Although metallic Y stents can be placed using the flexible bronchoscope, we propose rigid bronchoscopy as the ideal modality for inserting the metallic Y stent, especially in those with extensive tumor infiltration or those with significant luminal compromise or bleeding. There are several disadvantages of flexible bronchoscopic placement of the Y stent. Rapid and fatal airway loss can occur in case of any procedural complication during flexible bronchoscopic interventions near the carina, particularly in those with involvement of bilateral proximal bronchi. Rigid bronchoscopy allows ventilation of the patient during the procedure and easy suctioning of any procedural airway bleeding,20 which is not possible with the flexible bronchoscope. Although flexible bronchoscopy allows the procedure to be performed under moderate sedation, it entails a risk of loss of airway during the procedure. In case of an incorrect placement of the stent, the stent cannot be easily retrieved using the flexible bronchoscope and might have fatal outcomes in patients who have significant airway obstruction. Further, in our experience, the flexible bronchoscopic placement of metallic Y stent is fairly uncomfortable for the patient.
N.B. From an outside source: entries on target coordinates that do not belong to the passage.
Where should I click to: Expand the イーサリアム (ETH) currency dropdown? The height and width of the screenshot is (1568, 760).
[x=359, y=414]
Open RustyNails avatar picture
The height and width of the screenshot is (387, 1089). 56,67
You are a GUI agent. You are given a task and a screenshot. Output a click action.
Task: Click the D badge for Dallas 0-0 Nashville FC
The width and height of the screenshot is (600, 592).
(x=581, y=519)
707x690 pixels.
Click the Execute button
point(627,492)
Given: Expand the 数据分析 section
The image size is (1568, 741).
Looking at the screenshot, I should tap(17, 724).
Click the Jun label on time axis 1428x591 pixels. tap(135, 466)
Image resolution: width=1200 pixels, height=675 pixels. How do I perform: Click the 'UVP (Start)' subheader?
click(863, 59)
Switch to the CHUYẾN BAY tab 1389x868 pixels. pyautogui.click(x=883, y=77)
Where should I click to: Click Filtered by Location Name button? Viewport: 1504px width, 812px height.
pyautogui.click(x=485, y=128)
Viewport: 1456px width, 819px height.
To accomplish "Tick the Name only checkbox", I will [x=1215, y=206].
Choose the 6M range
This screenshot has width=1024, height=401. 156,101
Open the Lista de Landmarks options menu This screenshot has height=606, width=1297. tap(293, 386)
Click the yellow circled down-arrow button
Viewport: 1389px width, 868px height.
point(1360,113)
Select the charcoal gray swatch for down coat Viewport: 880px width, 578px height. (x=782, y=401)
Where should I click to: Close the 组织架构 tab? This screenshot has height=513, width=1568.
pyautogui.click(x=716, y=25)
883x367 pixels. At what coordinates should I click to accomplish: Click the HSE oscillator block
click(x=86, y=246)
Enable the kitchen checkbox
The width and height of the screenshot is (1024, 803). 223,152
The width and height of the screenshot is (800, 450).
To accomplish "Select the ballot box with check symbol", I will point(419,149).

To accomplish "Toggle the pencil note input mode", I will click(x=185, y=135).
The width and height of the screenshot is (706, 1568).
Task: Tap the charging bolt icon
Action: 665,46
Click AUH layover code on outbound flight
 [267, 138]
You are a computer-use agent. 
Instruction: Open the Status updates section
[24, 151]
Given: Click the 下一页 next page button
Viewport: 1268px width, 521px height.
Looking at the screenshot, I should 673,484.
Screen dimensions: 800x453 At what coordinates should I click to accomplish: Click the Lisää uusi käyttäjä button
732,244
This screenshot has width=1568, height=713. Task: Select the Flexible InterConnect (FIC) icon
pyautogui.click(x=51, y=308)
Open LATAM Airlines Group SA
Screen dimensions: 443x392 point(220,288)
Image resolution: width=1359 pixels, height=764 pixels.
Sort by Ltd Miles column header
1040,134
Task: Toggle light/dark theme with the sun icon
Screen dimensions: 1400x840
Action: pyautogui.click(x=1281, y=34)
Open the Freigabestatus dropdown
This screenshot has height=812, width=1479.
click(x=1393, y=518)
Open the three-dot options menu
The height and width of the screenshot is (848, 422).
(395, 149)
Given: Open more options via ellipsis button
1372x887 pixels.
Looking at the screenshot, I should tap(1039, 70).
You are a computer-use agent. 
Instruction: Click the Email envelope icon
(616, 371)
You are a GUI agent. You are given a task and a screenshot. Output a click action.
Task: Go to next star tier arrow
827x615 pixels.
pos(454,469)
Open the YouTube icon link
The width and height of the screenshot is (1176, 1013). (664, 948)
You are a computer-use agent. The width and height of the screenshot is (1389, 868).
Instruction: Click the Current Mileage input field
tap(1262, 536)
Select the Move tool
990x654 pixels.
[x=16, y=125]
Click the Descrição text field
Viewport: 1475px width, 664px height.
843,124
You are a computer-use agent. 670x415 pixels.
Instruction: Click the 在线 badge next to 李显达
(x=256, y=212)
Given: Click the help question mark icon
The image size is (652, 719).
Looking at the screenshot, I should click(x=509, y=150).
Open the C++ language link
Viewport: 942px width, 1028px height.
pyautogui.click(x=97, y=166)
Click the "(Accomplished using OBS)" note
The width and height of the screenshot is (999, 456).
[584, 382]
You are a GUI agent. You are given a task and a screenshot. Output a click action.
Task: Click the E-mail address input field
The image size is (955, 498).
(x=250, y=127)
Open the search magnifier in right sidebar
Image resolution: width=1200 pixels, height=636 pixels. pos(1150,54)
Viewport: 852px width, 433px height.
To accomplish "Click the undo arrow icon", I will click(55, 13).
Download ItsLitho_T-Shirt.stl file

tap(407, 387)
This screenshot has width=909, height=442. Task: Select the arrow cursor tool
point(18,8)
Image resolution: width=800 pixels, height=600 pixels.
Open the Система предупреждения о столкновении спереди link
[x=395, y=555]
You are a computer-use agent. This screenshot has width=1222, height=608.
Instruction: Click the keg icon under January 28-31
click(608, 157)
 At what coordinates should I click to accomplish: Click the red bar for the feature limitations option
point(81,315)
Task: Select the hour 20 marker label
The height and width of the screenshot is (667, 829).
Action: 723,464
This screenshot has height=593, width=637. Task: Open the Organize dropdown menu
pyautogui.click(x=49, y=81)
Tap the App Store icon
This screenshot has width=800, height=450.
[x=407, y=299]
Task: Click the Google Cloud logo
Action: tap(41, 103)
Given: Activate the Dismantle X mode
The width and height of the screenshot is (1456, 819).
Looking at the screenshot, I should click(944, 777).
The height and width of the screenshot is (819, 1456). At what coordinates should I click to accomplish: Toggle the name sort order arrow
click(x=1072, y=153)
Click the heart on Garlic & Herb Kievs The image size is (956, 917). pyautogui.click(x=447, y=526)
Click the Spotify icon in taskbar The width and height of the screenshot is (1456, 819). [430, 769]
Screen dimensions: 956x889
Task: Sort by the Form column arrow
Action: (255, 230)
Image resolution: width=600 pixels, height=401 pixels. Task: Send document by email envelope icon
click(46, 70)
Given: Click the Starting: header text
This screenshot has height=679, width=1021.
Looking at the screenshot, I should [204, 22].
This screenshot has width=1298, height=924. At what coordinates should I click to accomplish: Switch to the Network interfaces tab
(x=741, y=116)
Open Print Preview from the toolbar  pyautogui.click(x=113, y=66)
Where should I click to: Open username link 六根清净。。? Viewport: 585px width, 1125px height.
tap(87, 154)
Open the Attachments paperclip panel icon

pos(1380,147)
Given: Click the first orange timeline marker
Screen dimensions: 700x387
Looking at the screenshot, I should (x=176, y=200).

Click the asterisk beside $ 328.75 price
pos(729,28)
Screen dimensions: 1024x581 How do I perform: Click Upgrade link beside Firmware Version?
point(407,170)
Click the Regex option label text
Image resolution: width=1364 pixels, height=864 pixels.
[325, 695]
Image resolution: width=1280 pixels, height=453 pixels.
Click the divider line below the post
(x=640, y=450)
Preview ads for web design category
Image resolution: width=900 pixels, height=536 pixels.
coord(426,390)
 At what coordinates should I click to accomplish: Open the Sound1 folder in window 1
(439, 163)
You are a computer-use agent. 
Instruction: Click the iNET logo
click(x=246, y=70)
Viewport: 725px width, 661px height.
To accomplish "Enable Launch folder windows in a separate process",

Finally, as with other metallic stents, the airway metallic Y stents are only indicated for palliation in patients with malignant central airway obstruction or malignant airway-esophageal fistula. Even in those with malignant etiologies, a silicone Y stent is preferred if the expected survival is >6 months as in those with lymphoma and others. In patients with benign causes where Y stent is indicated, the modality of choice should be surgery with silicone Y stent used only as a bridge to surgery.
In conclusion, our multicenter experience with placement of self-expanding metallic Y stents demonstrates that the insertion of the Y stents is safe and provides excellent palliation of airway obstruction or airway fistulization near the tracheal carina.